Usage

Data format

In order for frame2package to create a datapackage, your data needs to adhere to the tidy format:

  1. Each variable forms a column.
  2. Each observation forms a row.
  3. Each type of observational unit forms a table.

Concepts

In addition to the data itself, you also need to specify what types of variables the dataset consists of. The variables are referred to as concepts. Each concept has a name and a type.

concepts = [
        {
                'concept': 'country',
                'concept_type': 'entity_domain'
        },
        {
                'concept': 'gdp',
                'concept_type': 'measure'
        }
]

Feel free to add additional information about your concepts:

{
        'concept': 'country',
        'concept_type': 'entity_domain',
        'description': 'ISO 3 code of countries'
}

Disaggregation levels

Some of your variables may have “total” entries. For instance, a sex column may have the unique values male, female, and both. In such cases, the DDF package will create separate datasets with and without the sex dimension. To enable this feature, specify what variables have “total” entries and what they are called in the data.

f2p = Frame2Package()
f2p.add_data(df, concepts, totals={'sex': 'both'})

Entities

For each concept of type entity_domain, frame2package will generate an entity file ddf–entities–<entity-name>.csv listing all the unique values for that entity.
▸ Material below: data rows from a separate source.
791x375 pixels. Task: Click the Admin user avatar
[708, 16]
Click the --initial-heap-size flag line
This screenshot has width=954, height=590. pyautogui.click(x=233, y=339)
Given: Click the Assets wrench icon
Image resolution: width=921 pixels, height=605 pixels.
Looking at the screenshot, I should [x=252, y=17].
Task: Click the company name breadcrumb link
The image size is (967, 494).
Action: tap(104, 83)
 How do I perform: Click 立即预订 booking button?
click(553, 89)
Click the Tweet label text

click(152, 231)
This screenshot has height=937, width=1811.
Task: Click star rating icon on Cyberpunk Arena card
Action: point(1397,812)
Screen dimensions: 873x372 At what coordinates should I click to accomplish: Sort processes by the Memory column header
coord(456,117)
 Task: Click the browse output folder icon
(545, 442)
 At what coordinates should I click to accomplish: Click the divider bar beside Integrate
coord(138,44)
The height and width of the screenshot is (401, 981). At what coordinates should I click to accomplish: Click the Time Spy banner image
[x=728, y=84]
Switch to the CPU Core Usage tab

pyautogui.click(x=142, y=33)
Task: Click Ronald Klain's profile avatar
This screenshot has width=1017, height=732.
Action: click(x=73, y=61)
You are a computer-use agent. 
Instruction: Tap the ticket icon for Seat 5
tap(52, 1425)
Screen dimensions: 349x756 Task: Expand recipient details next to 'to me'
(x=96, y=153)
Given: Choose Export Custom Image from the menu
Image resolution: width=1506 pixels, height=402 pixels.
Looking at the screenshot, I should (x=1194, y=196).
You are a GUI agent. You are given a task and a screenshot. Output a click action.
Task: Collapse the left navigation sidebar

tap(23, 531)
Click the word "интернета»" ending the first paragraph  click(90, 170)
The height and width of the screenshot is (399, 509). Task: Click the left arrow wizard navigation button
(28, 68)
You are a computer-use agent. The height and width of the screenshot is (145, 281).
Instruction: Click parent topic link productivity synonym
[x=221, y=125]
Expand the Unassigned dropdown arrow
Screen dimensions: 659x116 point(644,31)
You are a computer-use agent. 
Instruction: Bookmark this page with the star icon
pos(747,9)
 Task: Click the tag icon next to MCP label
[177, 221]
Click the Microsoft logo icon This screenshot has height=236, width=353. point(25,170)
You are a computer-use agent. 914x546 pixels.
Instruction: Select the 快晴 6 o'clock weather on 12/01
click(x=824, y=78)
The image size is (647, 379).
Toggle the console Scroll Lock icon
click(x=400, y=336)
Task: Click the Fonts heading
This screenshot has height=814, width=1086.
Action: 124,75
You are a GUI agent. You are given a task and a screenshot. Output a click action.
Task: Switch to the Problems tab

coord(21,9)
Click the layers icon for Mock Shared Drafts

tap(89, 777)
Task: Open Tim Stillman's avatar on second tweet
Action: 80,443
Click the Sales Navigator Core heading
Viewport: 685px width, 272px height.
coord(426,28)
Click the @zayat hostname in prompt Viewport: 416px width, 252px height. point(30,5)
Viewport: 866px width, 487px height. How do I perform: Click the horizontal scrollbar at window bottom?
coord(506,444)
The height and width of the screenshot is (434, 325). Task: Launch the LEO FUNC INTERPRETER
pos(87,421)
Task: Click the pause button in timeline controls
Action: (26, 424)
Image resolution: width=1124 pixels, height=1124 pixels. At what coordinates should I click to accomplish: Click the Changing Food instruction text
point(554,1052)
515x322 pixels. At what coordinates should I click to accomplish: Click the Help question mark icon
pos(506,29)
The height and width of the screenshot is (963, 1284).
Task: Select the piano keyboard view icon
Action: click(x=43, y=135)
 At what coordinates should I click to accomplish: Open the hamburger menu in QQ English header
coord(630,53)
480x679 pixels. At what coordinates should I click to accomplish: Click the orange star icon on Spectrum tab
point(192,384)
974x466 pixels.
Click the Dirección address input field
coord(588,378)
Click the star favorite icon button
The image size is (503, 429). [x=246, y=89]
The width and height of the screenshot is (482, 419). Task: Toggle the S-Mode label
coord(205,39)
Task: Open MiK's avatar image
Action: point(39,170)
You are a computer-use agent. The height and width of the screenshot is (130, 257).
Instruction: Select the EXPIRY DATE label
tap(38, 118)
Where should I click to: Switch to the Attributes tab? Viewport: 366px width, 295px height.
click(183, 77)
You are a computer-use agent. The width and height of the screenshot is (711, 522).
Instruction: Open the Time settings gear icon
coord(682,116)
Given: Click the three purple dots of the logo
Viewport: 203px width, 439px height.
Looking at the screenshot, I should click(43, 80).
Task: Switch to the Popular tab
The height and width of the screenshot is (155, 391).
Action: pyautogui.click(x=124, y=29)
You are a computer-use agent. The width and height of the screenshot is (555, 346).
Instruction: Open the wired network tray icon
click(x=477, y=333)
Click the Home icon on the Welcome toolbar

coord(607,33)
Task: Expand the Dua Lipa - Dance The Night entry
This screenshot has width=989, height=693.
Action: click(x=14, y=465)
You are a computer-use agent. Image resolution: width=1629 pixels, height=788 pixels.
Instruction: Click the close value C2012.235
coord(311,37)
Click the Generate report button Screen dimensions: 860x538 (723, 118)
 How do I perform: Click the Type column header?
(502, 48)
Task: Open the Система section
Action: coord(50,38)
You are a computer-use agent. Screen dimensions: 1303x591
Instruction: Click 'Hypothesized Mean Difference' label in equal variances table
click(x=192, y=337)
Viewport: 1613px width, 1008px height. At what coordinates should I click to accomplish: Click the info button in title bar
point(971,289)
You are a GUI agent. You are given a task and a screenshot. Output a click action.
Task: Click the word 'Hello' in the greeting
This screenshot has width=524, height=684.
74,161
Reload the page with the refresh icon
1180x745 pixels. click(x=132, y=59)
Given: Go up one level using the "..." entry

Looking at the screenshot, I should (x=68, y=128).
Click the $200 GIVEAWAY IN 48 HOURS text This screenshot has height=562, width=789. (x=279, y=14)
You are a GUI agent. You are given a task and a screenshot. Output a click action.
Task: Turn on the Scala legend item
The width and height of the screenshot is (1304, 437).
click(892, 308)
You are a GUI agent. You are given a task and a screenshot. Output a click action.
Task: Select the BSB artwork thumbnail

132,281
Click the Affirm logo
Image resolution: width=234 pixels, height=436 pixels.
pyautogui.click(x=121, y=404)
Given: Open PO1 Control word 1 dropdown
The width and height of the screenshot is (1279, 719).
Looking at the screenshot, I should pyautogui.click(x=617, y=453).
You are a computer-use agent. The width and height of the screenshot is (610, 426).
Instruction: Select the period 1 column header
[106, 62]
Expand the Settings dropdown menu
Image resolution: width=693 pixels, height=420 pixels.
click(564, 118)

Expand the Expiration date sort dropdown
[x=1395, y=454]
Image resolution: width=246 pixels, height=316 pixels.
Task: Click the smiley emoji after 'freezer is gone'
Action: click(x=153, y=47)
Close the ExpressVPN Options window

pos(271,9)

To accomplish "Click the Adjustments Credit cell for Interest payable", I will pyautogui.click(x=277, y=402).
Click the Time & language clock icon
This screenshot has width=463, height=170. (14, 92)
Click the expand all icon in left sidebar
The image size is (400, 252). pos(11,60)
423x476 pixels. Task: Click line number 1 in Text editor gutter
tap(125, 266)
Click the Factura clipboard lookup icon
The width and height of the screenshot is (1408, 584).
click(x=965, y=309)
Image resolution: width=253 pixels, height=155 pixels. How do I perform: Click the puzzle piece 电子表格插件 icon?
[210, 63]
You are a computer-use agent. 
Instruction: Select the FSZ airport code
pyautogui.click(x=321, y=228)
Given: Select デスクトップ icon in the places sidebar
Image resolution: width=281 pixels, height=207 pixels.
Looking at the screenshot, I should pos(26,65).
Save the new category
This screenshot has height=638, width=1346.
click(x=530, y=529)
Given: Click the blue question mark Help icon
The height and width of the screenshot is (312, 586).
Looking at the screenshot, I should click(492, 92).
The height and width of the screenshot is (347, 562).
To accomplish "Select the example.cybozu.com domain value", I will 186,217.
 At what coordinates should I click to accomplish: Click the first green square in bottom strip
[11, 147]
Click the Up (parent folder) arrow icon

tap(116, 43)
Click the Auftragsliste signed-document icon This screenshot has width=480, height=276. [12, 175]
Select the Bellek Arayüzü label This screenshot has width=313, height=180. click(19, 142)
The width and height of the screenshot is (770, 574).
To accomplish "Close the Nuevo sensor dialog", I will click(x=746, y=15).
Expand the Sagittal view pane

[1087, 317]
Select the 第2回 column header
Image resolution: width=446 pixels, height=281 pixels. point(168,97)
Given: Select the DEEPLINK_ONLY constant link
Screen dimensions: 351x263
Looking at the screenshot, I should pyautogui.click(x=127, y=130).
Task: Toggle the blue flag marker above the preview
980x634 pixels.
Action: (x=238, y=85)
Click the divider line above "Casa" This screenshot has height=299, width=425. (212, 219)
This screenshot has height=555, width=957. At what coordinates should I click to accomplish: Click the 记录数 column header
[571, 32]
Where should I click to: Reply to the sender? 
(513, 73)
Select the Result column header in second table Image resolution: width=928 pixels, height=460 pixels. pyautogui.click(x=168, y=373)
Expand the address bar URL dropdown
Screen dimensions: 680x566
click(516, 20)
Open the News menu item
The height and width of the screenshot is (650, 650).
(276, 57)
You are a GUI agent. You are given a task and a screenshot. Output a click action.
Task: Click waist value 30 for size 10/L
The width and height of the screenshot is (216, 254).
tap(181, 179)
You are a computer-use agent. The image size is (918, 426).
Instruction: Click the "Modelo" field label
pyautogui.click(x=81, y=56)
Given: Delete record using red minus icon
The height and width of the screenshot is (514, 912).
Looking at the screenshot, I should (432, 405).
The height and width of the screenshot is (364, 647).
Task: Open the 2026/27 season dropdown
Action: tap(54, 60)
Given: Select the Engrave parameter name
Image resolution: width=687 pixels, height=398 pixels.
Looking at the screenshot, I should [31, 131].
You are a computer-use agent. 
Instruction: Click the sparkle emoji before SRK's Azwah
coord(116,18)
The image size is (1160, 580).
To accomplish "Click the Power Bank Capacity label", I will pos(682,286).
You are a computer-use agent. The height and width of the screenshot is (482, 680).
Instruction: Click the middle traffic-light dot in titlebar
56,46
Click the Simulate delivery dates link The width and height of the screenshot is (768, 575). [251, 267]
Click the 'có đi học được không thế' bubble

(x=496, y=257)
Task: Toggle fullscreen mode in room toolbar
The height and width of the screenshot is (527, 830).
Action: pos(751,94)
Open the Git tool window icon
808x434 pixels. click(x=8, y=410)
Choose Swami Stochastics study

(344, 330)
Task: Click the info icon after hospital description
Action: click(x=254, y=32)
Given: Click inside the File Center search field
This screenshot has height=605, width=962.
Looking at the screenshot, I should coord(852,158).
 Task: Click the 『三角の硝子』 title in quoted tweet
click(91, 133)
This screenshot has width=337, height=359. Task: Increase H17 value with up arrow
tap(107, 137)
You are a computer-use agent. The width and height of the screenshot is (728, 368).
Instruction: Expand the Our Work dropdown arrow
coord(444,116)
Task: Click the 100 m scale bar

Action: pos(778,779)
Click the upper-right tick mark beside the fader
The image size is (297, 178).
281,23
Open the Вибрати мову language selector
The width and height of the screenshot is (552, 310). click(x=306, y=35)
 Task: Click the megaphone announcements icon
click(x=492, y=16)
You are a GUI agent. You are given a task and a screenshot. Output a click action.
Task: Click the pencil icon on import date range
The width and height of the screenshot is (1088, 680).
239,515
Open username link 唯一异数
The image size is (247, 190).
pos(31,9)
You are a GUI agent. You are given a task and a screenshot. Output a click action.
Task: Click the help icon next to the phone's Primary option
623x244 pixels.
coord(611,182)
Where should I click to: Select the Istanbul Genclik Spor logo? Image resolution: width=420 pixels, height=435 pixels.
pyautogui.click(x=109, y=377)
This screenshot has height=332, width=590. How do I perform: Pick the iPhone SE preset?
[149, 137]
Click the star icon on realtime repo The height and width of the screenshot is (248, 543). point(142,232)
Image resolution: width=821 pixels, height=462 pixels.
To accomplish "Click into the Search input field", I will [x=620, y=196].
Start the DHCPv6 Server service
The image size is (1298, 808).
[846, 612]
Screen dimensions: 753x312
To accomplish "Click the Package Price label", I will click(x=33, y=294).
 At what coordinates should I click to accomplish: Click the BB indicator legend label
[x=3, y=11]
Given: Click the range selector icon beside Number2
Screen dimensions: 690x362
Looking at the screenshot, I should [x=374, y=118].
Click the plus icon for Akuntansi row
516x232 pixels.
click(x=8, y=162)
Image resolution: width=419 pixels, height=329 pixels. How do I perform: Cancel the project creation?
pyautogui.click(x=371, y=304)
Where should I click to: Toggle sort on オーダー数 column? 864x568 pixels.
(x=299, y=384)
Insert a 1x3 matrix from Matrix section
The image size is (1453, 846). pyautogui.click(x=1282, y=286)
If you want to add additional information about the values, such as a description column, create a dataframe with all the unique values for that entity and any additional columns and use .update_entity to add the information to the package.

# Assuming entity with name "sex" and values "M", "F", "B"

# First copy the entity data
sex = f2p.entities['sex'].copy()

# Add a description column
sex['description'] = ['Male', 'Female', 'Both']

# Update the entity in the package
f2p.update_entity(name='sex', data=sex)